Monday, December 7, 2015

Trying to Find Reason

Lately life has been pretty hellish.  One of the reasons we started the blog was to share our experience as a way to find meaning in some of the most recent events.  Life in our family is a constant struggle, a constant battle of wills, it's simply exhausting.  There are, however, moments and spans of time that are uniquely worse then the normal trudge.  We're in one of those moments now.
 
This fall my child was hospitalized for the 4th time for mental health issues.  As a parent you try to find meaning.  Did this time period coincide with a historical traumatic event in my child's past?  When she was taken from her birth family?  Moved to a different foster family?  Had a violent moment with some caregiver?  Hospitalized before? 
You spend the time wracking your brain for a reason.  Modern psychotherapy is built on reason and logic.  If we can logic out an individual's response and emotion we can unravel it and treat the cause.  This strategy may be entirely effective with many people (though in my experience, it seems unlikely).
 
There's a two prong problem that we've encountered when trying to reason out the whys:

1)  My child has undergone so much early life trauma that it's nearly impossible to untangle one or even a couple historical events that produce the behavior you see today.  Approaching her with cause and effect psychotherapy is a practice in futility.

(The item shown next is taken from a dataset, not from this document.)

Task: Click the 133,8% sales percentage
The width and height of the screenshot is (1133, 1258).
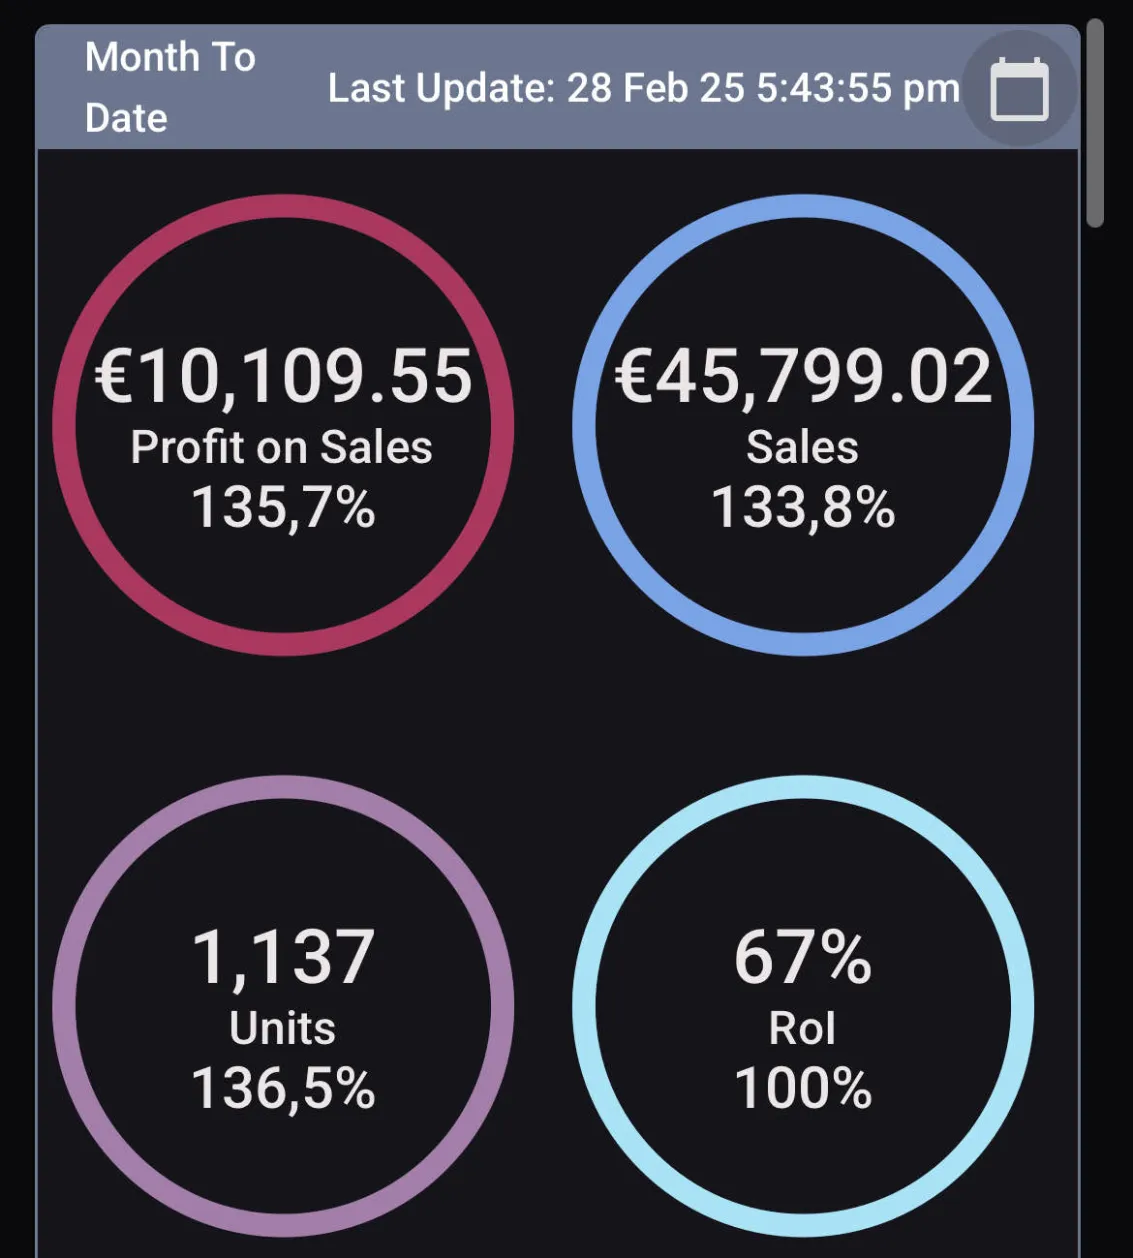Action: [803, 507]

2)  Half the time the responses you're getting are based on a manipulative version of the truth.  Are we sitting at the hospital today because my child is truly suicidal?  Or is it because her sister got ice cream when she lost dessert privileges?  As a parent, I can't think about this too closely.  A child threatening suicide is something you take very seriously.  There is a foot size hole in the wall because my youngest child who mastered the art of braiding hair didn't want to braid my oldest's hair that morning.  There is no hair braiding childhood trauma incident.  There is no ice cream trauma.  This is the deep seated need to control everyone in her sphere, and she's smart and doesn't play by the rules.
 
So something I want to include in this blog is not just a laundry list of struggles, but the solutions and coping mechanisms we've found as parents that help us get up in the morning.  Sometimes it's hard to see, when you're in it, how to survive - much less how to thrive.  So look for these at the end of each post.
How do I get through this?
 
Not sure I've figured out how to thrive in these moments, but surviving is definitely possible.  Something that helps me the most is remembering that this is a moment.  It may be a week, a month, six months, but it will pass.  My kid can hit the self-destruct button on her life (jump up and down on it for weeks, even) but this doesn't mean that I have to hit it on my life.  She will grow up, she will exhaust herself from all the jumping on her button, we will all survive.  Cultivate patience and an appreciation of time.